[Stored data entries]

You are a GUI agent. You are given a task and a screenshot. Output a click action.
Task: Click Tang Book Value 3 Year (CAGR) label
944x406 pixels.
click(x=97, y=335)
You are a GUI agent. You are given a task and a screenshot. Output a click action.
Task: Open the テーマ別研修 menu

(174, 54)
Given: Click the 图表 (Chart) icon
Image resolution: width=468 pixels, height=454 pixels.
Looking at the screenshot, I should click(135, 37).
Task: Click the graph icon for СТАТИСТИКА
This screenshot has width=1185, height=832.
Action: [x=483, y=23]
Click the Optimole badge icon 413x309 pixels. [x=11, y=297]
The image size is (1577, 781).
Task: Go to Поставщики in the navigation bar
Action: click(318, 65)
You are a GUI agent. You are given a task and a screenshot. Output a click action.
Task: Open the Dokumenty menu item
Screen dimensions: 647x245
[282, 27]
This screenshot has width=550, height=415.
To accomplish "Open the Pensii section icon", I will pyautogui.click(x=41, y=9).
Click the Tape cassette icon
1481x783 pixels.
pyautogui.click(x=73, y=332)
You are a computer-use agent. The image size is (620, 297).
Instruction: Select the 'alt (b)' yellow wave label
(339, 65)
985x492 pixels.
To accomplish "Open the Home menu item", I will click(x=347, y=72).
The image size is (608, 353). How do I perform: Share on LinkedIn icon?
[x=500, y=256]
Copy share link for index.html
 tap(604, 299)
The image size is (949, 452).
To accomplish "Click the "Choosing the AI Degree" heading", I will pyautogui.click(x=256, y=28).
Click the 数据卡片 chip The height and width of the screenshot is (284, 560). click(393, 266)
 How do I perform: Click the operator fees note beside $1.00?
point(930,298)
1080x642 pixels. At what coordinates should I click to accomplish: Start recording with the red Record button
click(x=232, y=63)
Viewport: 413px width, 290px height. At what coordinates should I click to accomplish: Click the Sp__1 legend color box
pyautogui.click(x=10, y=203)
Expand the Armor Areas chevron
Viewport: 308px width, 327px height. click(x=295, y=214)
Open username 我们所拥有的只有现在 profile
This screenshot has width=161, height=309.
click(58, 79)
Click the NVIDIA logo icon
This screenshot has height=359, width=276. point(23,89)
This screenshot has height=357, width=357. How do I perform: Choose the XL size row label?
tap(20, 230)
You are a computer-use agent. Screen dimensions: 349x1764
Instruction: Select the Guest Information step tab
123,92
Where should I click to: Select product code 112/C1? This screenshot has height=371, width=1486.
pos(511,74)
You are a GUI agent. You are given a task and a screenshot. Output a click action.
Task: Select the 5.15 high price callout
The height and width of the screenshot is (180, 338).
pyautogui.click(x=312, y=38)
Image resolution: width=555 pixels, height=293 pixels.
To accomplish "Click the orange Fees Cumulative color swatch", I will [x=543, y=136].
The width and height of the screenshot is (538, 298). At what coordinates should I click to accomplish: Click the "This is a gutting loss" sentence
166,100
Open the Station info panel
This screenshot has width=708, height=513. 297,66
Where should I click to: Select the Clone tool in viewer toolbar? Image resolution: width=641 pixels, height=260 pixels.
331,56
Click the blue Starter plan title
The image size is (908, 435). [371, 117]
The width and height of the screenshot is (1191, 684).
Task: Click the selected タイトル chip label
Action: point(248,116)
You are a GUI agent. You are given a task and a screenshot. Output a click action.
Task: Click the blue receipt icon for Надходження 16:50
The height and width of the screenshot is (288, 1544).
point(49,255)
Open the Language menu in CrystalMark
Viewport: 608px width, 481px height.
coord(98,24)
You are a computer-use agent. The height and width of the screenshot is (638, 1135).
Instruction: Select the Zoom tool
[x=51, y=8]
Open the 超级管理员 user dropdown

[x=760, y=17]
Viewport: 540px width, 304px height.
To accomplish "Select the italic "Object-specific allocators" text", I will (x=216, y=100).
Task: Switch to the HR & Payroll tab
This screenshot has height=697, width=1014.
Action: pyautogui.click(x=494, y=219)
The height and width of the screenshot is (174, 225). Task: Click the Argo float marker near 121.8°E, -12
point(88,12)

(YOUR OBJECTIVE)
Write out all the records above one more time, exactly.

(ANSWER BOX)
You are a GUI agent. You are given a task and a screenshot. Output a click action.
Task: Click Tang Book Value 3 Year (CAGR) label
944x406 pixels.
click(x=97, y=335)
You are a GUI agent. You are given a task and a screenshot. Output a click action.
Task: Open the テーマ別研修 menu

(174, 54)
Given: Click the 图表 (Chart) icon
Image resolution: width=468 pixels, height=454 pixels.
Looking at the screenshot, I should click(135, 37).
Task: Click the graph icon for СТАТИСТИКА
This screenshot has width=1185, height=832.
Action: [x=483, y=23]
Click the Optimole badge icon 413x309 pixels. [x=11, y=297]
The image size is (1577, 781).
Task: Go to Поставщики in the navigation bar
Action: click(318, 65)
You are a GUI agent. You are given a task and a screenshot. Output a click action.
Task: Open the Dokumenty menu item
Screen dimensions: 647x245
[282, 27]
This screenshot has width=550, height=415.
To accomplish "Open the Pensii section icon", I will pyautogui.click(x=41, y=9).
Click the Tape cassette icon
1481x783 pixels.
pyautogui.click(x=73, y=332)
You are a computer-use agent. The image size is (620, 297).
Instruction: Select the 'alt (b)' yellow wave label
(339, 65)
985x492 pixels.
To accomplish "Open the Home menu item", I will click(x=347, y=72).
The image size is (608, 353). How do I perform: Share on LinkedIn icon?
[x=500, y=256]
Copy share link for index.html
 tap(604, 299)
The image size is (949, 452).
To accomplish "Click the "Choosing the AI Degree" heading", I will pyautogui.click(x=256, y=28).
Click the 数据卡片 chip The height and width of the screenshot is (284, 560). click(393, 266)
 How do I perform: Click the operator fees note beside $1.00?
point(930,298)
1080x642 pixels. At what coordinates should I click to accomplish: Start recording with the red Record button
click(x=232, y=63)
Viewport: 413px width, 290px height. At what coordinates should I click to accomplish: Click the Sp__1 legend color box
pyautogui.click(x=10, y=203)
Expand the Armor Areas chevron
Viewport: 308px width, 327px height. click(x=295, y=214)
Open username 我们所拥有的只有现在 profile
This screenshot has width=161, height=309.
click(58, 79)
Click the NVIDIA logo icon
This screenshot has height=359, width=276. point(23,89)
This screenshot has height=357, width=357. How do I perform: Choose the XL size row label?
tap(20, 230)
You are a computer-use agent. Screen dimensions: 349x1764
Instruction: Select the Guest Information step tab
123,92
Where should I click to: Select product code 112/C1? This screenshot has height=371, width=1486.
pos(511,74)
You are a GUI agent. You are given a task and a screenshot. Output a click action.
Task: Select the 5.15 high price callout
The height and width of the screenshot is (180, 338).
pyautogui.click(x=312, y=38)
Image resolution: width=555 pixels, height=293 pixels.
To accomplish "Click the orange Fees Cumulative color swatch", I will [x=543, y=136].
The width and height of the screenshot is (538, 298). At what coordinates should I click to accomplish: Click the "This is a gutting loss" sentence
166,100
Open the Station info panel
This screenshot has width=708, height=513. 297,66
Where should I click to: Select the Clone tool in viewer toolbar? Image resolution: width=641 pixels, height=260 pixels.
331,56
Click the blue Starter plan title
The image size is (908, 435). [371, 117]
The width and height of the screenshot is (1191, 684).
Task: Click the selected タイトル chip label
Action: point(248,116)
You are a GUI agent. You are given a task and a screenshot. Output a click action.
Task: Click the blue receipt icon for Надходження 16:50
The height and width of the screenshot is (288, 1544).
point(49,255)
Open the Language menu in CrystalMark
Viewport: 608px width, 481px height.
coord(98,24)
You are a computer-use agent. The height and width of the screenshot is (638, 1135).
Instruction: Select the Zoom tool
[x=51, y=8]
Open the 超级管理员 user dropdown

[x=760, y=17]
Viewport: 540px width, 304px height.
To accomplish "Select the italic "Object-specific allocators" text", I will (x=216, y=100).
Task: Switch to the HR & Payroll tab
This screenshot has height=697, width=1014.
Action: pyautogui.click(x=494, y=219)
The height and width of the screenshot is (174, 225). Task: Click the Argo float marker near 121.8°E, -12
point(88,12)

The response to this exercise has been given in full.